2023-09-14, 10:50– (Asia/Tokyo), 4F Large Conference Room
Given the emergence of technological advancements like the Internet of Things (IoT), Artificial Intelligence, Augmented and Virtual Reality, it is imperative for engineering education to keep up with industry demands. To achieve this, one promising approach is the utilization of virtual labs which provide students with practical training in a simulated environment. In this paper, the authors proposed the use of Matterport, a 3D camera and virtual tour platform, to create a virtual Thermofluids lab for Year 1 Engineering students in Ngee Ann Polytechnic. Matterport's ability to create highly detailed and accurate 3D models of physical spaces makes it an ideal tool for building virtual labs. The virtual environment was furnished with instructional videos and simulation data to enhance interactivity.

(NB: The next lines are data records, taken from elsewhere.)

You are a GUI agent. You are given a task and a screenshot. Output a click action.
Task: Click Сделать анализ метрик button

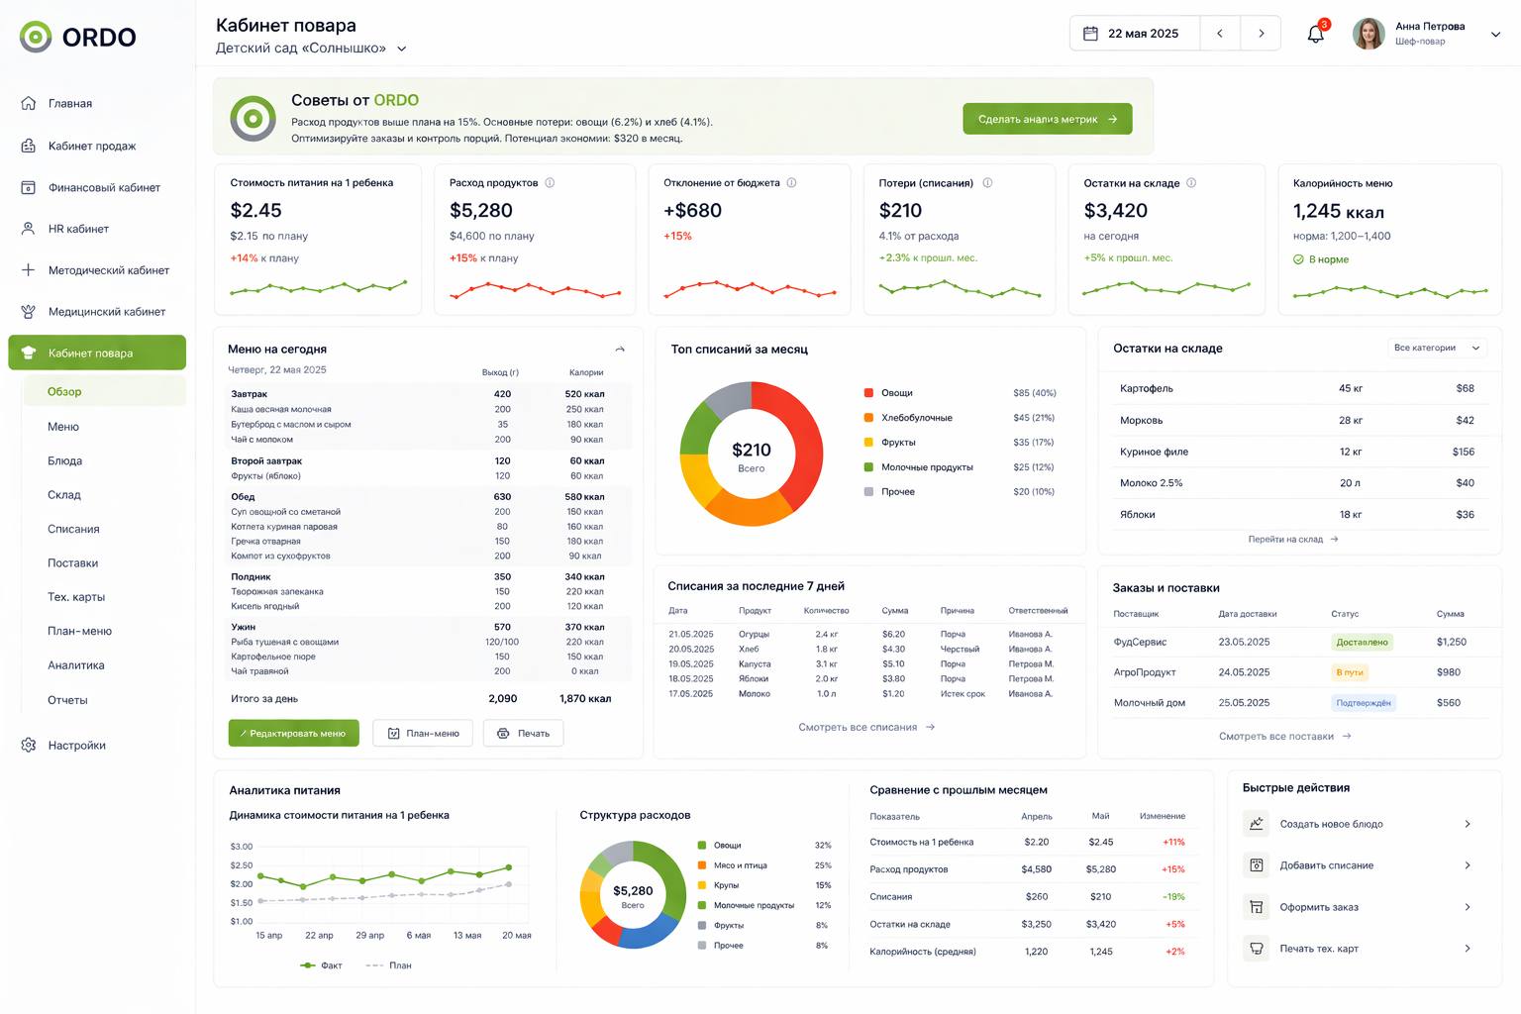point(1048,119)
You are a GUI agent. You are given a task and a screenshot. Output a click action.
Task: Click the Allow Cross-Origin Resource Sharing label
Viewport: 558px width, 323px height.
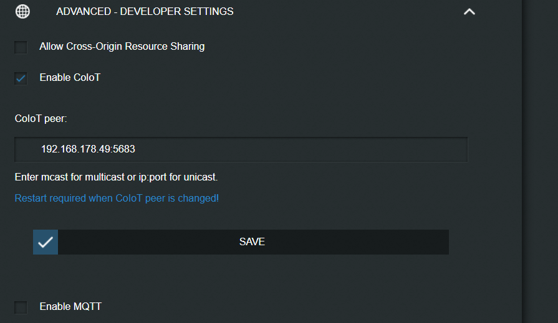coord(122,47)
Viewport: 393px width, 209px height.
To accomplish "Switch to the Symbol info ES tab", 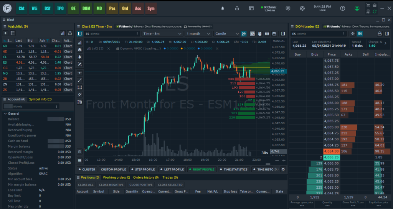I will coord(41,99).
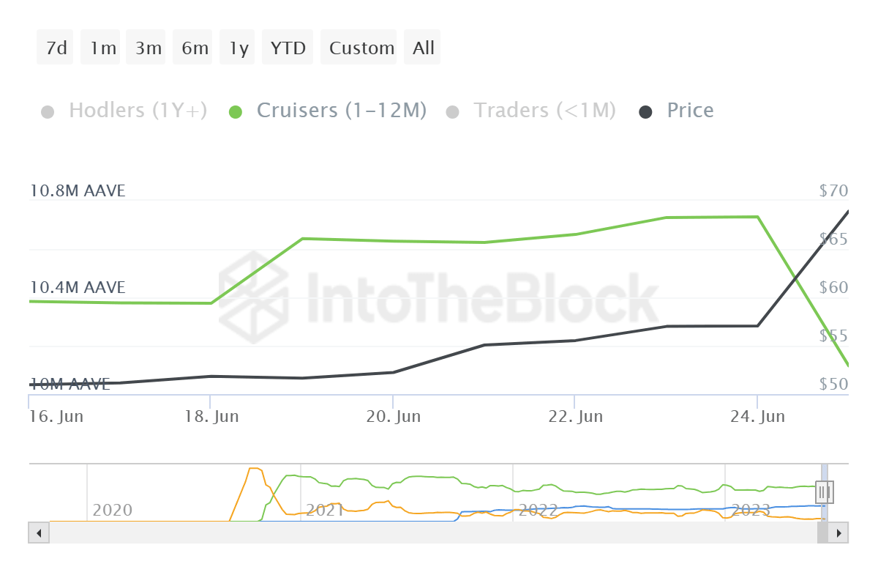This screenshot has height=586, width=878.
Task: Switch to the 1m time range
Action: pyautogui.click(x=102, y=48)
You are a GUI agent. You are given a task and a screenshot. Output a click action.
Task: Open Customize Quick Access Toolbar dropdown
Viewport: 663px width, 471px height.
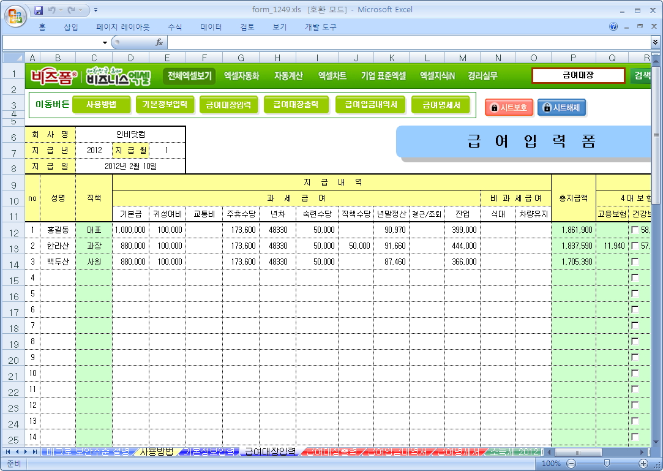click(96, 10)
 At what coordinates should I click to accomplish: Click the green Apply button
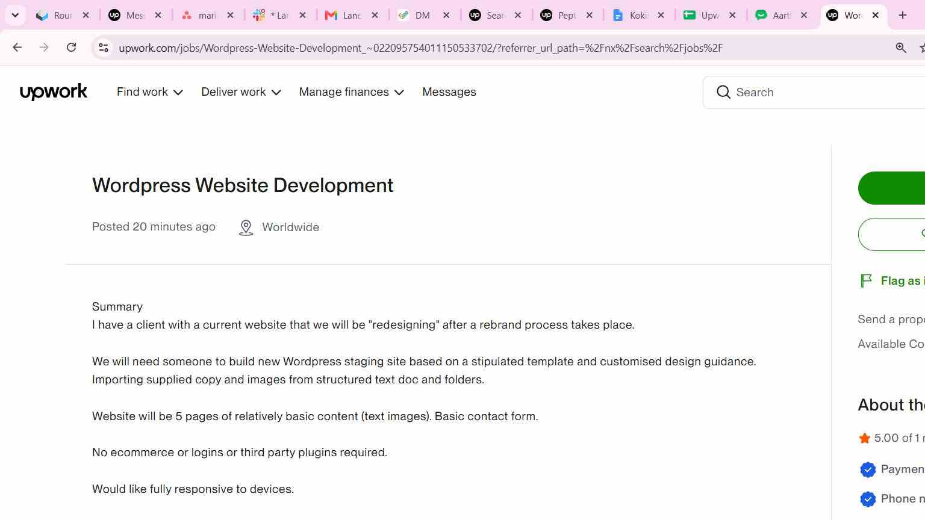(892, 188)
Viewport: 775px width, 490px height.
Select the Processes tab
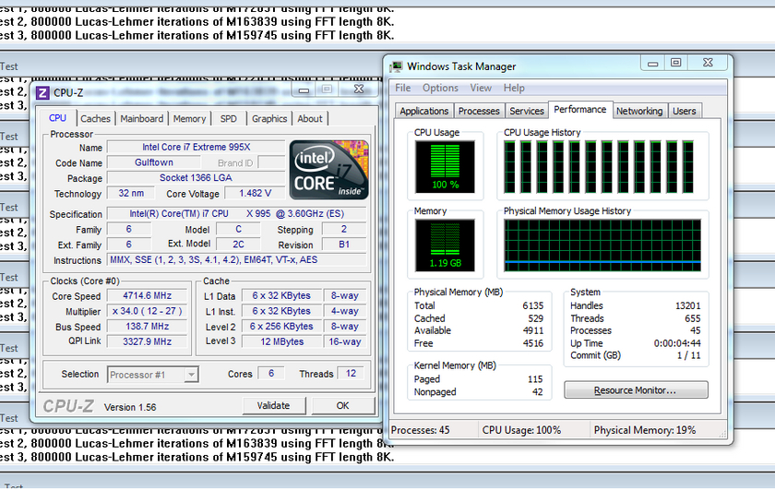tap(479, 111)
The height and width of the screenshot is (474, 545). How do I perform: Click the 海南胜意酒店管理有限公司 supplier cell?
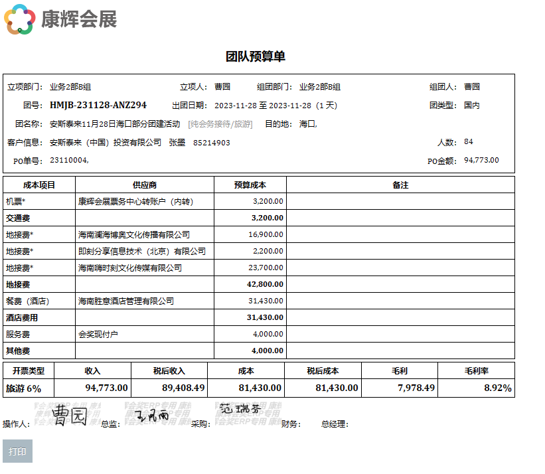(126, 301)
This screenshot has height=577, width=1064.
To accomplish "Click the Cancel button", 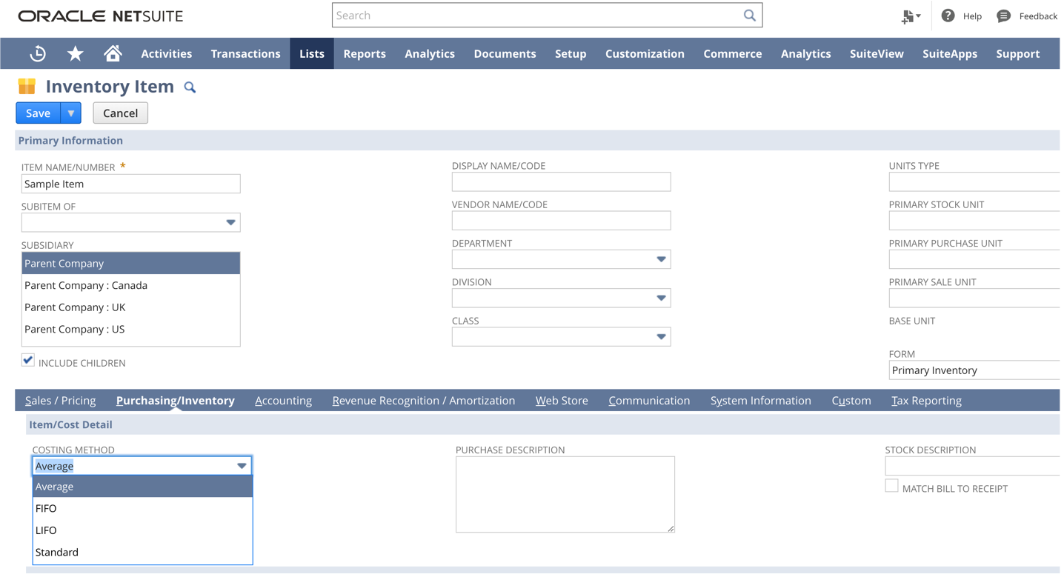I will click(x=120, y=113).
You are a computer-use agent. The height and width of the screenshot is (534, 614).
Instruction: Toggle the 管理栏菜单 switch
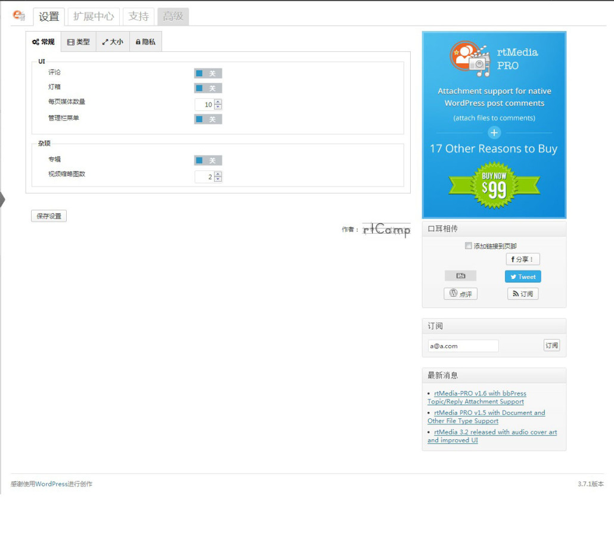coord(208,119)
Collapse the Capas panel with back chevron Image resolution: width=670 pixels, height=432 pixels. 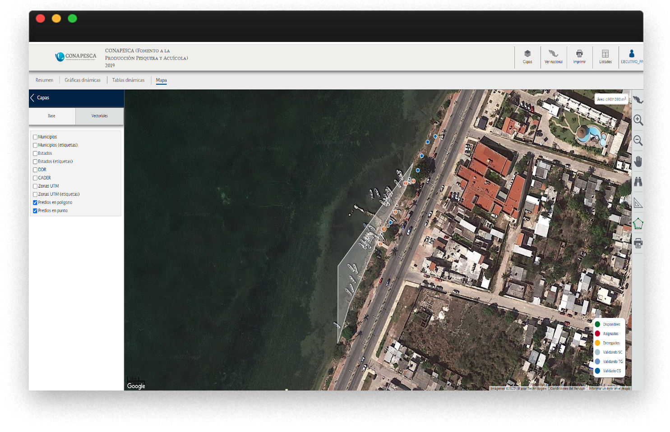point(32,98)
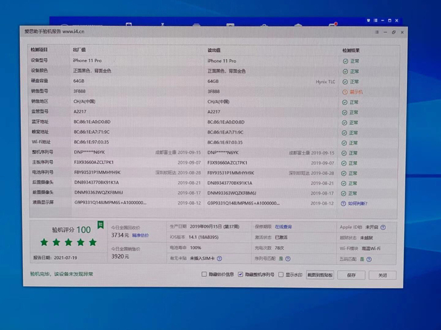
Task: Click green check icon in 设备型号 row
Action: (345, 61)
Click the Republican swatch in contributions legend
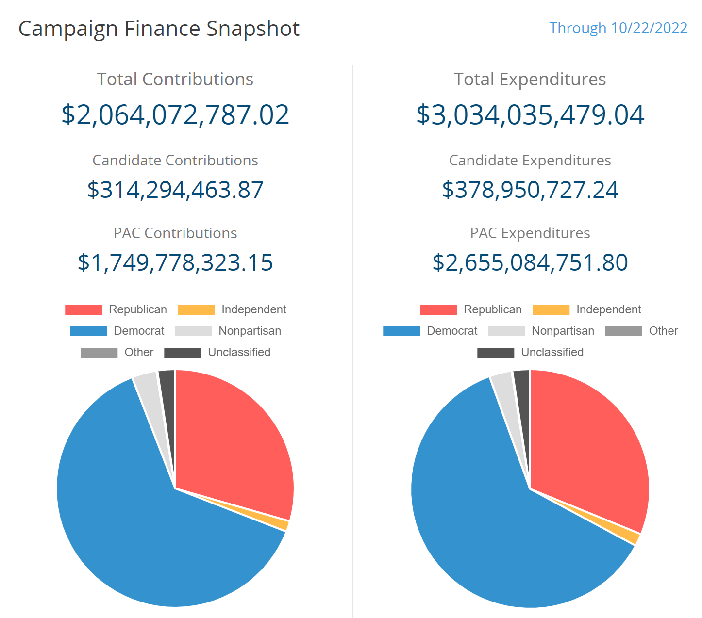 tap(84, 310)
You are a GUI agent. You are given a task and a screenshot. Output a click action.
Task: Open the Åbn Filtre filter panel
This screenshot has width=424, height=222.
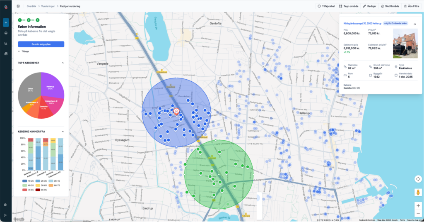(411, 6)
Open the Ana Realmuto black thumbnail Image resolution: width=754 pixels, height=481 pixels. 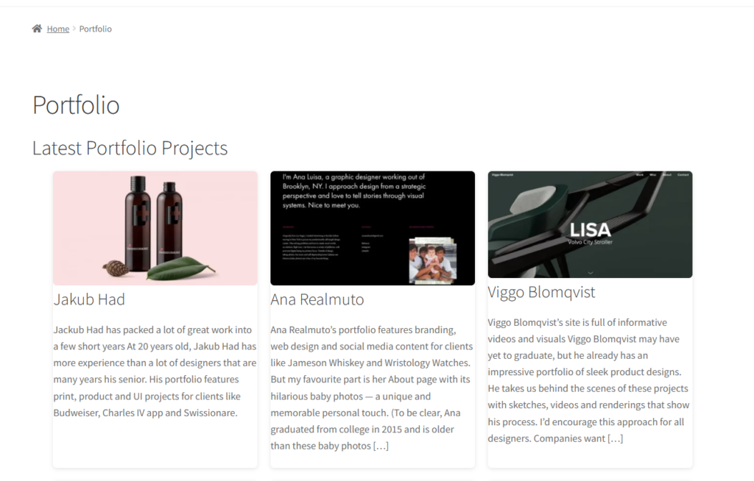pos(373,228)
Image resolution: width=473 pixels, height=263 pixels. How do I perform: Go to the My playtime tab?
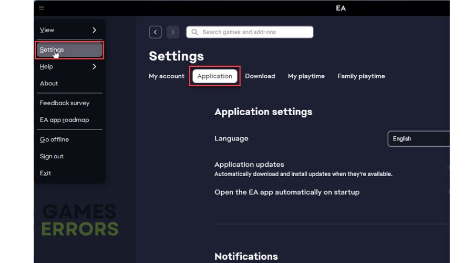tap(306, 76)
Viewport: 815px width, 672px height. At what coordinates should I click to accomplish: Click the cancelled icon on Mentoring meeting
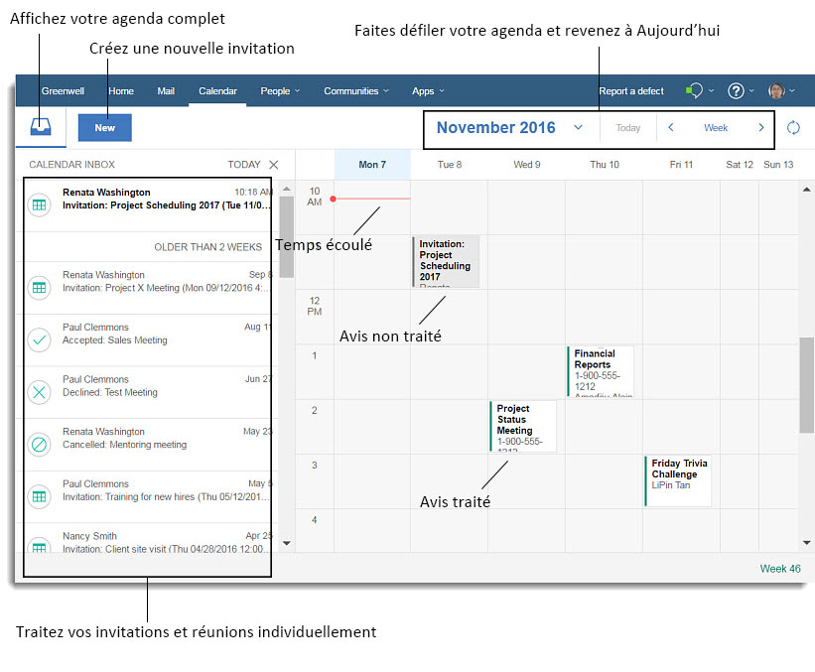[38, 445]
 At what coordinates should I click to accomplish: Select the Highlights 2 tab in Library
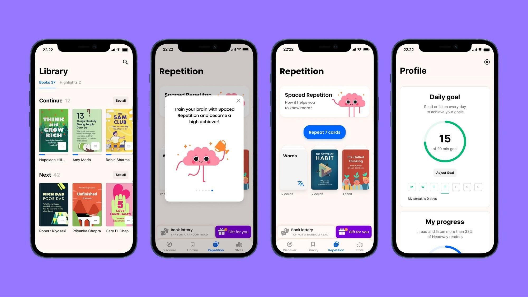[x=70, y=82]
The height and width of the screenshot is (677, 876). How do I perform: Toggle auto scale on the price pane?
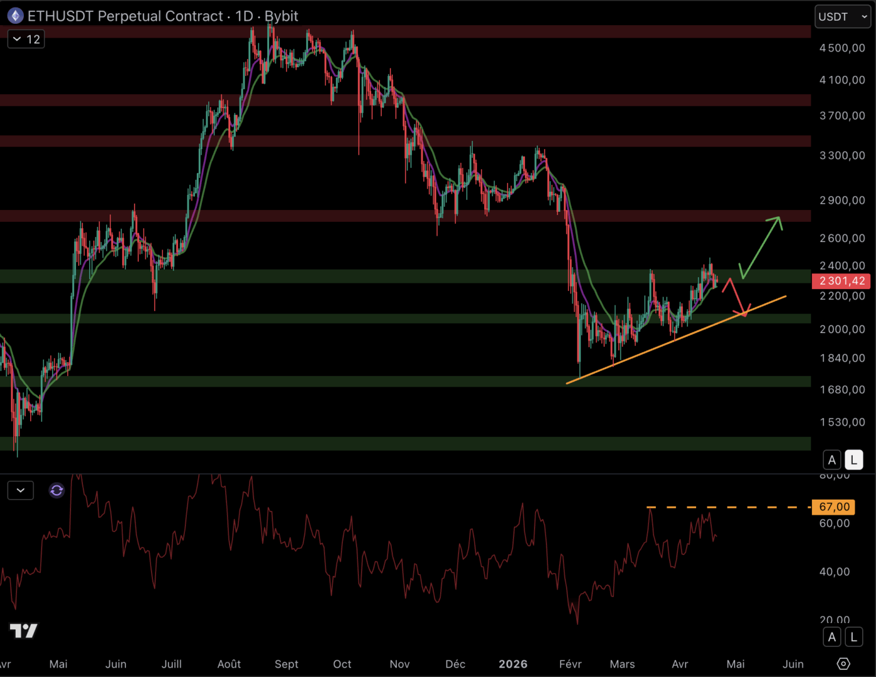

The Matterport virtual lab was used as a substitute for in-person instructor-led lab for peri-corona home-based learning and as a supplementary learning resource for post-corona hybrid learning. To evaluate the efficacy of the Matterport virtual lab, the authors conducted a comparative analysis of students’ laboratory performance results for three different semesters (pre-corona, peri-corona, and post-corona periods) involving cohorts of 400 students each. There was a 4.3% deviation in the mean and median laboratory scores between the pre-corona and peri-corona results, indicating that students achieved similar learning outcomes and competencies while completing the perfect gas experiment solely through the virtual lab during peri-corona as compared to in-person instructor-led lab during pre-corona. Based on the same metrics, it was also observed that the post-corona results showed a 7.36% improvement compared to pre-corona results. This suggests that students seemed to be able to effectively use the virtual lab as a supplementary learning resource to enhance their learning. Furthermore, an evaluation survey conducted with the students revealed that on average, each student spent an extra 28.5 minutes on the virtual lab in addition to the 1-hour instructor-led experiment weekly. The 47.5% increase in time spent by each student in the lab during post-corona as compared to pre-corona may have contributed to the observed improvement in grades. These findings indicate that virtual labs have the potential to be an effective and efficient alternative to traditional face-to-face labs. Additionally, they serve as a flipped learning and recap tool that extends students’ learning, thus offering possibilities for enhancing engineering education.
This paper proposes the use of Matterport, a 3D camera and virtual tour platform, to create Thermofluids virtual lab environment for engineering students. Matterport’s ability to create detailed 3D models of physical spaces is ideal for building virtual labs. The cloud platform had been a valuable tool during the corona pandemic as students can access it anytime, anywhere, even with campus closure. Subsequently, the virtual lab served as a vital learning tool that supplements the in-person, instructor-led lab for post-corona hybrid learning. An evaluation survey showed that students achieved similar learning objectives in both virtual lab and traditional in-person lab. Moreover, when the virtual lab was used to supplement the in-person, instructor-led lab, there was improvement in the students’ performance results. This concludes that virtual labs may have the potential to be used as an alternative or supplement to in-person labs.
Engineering education, virtual labs, Matterport, 3D camera, virtual tour platform, simulated environment, Thermofluid lab, perfect gas expansion equipment, post-corona era.